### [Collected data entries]
━━━━━━━━

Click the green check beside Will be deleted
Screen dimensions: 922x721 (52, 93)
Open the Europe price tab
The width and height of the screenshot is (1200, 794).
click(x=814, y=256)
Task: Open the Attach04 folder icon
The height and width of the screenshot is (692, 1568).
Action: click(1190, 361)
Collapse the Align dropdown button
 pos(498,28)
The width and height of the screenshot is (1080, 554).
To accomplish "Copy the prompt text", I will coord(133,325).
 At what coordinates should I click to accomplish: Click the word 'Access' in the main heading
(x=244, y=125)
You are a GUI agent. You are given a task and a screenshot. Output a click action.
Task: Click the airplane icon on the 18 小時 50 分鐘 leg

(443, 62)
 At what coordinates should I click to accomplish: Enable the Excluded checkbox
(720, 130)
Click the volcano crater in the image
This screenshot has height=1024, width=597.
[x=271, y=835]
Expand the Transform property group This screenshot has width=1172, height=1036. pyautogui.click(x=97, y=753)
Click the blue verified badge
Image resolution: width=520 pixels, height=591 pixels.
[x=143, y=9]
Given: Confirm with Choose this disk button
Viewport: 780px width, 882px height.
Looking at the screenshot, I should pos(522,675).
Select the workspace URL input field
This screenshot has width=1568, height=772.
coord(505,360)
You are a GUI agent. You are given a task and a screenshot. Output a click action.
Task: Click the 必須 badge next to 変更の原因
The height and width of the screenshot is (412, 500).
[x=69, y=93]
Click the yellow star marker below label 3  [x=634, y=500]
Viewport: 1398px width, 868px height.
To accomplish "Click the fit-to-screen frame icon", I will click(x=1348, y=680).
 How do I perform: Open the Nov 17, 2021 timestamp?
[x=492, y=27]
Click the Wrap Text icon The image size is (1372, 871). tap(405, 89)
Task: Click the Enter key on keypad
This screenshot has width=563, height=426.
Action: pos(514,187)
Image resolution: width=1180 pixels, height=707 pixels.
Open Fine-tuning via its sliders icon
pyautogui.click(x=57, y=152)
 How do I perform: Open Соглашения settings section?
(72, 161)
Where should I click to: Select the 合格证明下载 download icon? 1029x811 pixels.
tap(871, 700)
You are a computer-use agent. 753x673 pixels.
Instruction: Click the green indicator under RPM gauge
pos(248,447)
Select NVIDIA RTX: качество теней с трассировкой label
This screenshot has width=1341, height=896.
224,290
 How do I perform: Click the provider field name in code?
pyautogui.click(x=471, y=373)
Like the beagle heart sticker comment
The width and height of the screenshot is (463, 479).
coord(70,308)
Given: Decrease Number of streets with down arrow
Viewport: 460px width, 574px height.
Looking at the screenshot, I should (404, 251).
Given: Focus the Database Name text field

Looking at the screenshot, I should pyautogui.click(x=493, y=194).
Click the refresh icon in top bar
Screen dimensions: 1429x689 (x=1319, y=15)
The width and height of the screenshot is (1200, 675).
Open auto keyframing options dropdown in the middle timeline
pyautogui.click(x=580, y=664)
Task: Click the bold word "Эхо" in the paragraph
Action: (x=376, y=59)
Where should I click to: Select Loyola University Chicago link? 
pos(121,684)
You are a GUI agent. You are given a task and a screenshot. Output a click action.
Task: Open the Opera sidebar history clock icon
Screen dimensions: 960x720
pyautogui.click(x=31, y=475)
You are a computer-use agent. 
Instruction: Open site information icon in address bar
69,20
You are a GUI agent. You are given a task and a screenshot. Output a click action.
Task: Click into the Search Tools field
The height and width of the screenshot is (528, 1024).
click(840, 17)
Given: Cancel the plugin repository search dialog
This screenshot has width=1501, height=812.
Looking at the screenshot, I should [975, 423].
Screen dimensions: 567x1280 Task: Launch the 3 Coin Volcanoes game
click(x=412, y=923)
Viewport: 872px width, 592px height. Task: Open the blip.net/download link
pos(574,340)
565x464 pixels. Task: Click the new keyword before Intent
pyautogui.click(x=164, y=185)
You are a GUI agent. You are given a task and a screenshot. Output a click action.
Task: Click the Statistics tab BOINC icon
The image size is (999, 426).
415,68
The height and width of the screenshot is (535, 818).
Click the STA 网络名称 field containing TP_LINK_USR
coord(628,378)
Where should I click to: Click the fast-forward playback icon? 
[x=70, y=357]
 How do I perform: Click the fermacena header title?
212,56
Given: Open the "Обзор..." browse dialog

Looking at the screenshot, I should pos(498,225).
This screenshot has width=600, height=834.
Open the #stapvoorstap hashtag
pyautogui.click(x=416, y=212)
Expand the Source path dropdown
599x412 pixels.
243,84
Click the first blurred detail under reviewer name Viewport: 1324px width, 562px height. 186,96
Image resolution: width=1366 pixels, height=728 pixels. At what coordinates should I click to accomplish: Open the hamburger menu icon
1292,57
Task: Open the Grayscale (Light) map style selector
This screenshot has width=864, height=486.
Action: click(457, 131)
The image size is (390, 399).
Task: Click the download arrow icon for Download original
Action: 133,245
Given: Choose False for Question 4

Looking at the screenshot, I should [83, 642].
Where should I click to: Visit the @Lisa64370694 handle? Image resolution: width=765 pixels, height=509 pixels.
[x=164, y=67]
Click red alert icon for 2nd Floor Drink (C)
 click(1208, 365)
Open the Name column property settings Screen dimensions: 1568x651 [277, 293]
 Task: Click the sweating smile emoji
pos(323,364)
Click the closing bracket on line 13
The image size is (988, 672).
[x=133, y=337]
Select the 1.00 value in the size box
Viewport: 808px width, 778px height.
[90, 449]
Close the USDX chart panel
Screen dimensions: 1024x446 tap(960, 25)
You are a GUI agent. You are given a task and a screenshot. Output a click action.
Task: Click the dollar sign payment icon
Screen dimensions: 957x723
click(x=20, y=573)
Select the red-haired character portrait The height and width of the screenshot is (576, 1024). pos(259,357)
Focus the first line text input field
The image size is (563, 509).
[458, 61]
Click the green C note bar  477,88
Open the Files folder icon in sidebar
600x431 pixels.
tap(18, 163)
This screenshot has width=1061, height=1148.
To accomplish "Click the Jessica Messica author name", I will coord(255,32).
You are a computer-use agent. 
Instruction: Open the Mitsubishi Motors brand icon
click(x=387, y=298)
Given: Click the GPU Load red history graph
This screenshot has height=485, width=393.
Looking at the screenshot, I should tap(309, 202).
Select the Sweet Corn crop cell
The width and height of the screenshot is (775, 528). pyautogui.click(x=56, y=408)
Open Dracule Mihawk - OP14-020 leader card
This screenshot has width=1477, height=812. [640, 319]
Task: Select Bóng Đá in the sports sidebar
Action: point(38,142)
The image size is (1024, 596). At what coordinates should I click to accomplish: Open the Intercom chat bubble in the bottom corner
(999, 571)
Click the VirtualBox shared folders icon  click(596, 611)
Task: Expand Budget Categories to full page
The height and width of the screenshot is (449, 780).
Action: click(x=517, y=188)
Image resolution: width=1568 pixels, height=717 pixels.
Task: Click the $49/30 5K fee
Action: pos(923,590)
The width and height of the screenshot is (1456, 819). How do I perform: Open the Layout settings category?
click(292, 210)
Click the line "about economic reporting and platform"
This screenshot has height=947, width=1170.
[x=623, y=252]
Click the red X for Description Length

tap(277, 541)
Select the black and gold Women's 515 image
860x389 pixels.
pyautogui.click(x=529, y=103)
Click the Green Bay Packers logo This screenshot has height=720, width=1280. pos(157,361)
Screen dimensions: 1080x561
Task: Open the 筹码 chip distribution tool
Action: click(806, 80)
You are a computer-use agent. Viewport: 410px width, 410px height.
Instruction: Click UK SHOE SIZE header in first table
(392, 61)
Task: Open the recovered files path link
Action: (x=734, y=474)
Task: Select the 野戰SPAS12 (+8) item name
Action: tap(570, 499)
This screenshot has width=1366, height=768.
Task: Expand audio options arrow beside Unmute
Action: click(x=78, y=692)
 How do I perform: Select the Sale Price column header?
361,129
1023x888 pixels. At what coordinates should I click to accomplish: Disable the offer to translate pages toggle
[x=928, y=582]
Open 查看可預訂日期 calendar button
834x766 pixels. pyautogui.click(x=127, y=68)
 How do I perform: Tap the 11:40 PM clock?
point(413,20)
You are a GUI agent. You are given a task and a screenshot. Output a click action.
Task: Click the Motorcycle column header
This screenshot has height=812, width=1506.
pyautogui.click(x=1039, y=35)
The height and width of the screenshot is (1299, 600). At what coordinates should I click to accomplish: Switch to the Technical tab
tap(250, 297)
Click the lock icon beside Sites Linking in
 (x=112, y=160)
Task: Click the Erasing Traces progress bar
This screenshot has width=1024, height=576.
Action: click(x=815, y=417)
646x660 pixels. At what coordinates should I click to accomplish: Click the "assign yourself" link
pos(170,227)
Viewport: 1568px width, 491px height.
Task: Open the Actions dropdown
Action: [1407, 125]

━━━━━━━━

### [Work item]
Look above for the line holding "Given: Confirm with Choose this disk button" and the line holding "Select NVIDIA RTX: качество". Retype both, and every line between them, word for word and nothing else.

### [Answer to the problem]
Given: Confirm with Choose this disk button
Viewport: 780px width, 882px height.
Looking at the screenshot, I should pos(522,675).
Select the workspace URL input field
This screenshot has width=1568, height=772.
coord(505,360)
You are a GUI agent. You are given a task and a screenshot. Output a click action.
Task: Click the 必須 badge next to 変更の原因
The height and width of the screenshot is (412, 500).
[x=69, y=93]
Click the yellow star marker below label 3  [x=634, y=500]
Viewport: 1398px width, 868px height.
To accomplish "Click the fit-to-screen frame icon", I will click(x=1348, y=680).
 How do I perform: Open the Nov 17, 2021 timestamp?
[x=492, y=27]
Click the Wrap Text icon The image size is (1372, 871). tap(405, 89)
Task: Click the Enter key on keypad
This screenshot has width=563, height=426.
Action: pos(514,187)
Image resolution: width=1180 pixels, height=707 pixels.
Open Fine-tuning via its sliders icon
pyautogui.click(x=57, y=152)
 How do I perform: Open Соглашения settings section?
(72, 161)
Where should I click to: Select the 合格证明下载 download icon? 1029x811 pixels.
tap(871, 700)
You are a computer-use agent. 753x673 pixels.
Instruction: Click the green indicator under RPM gauge
pos(248,447)
Select NVIDIA RTX: качество теней с трассировкой label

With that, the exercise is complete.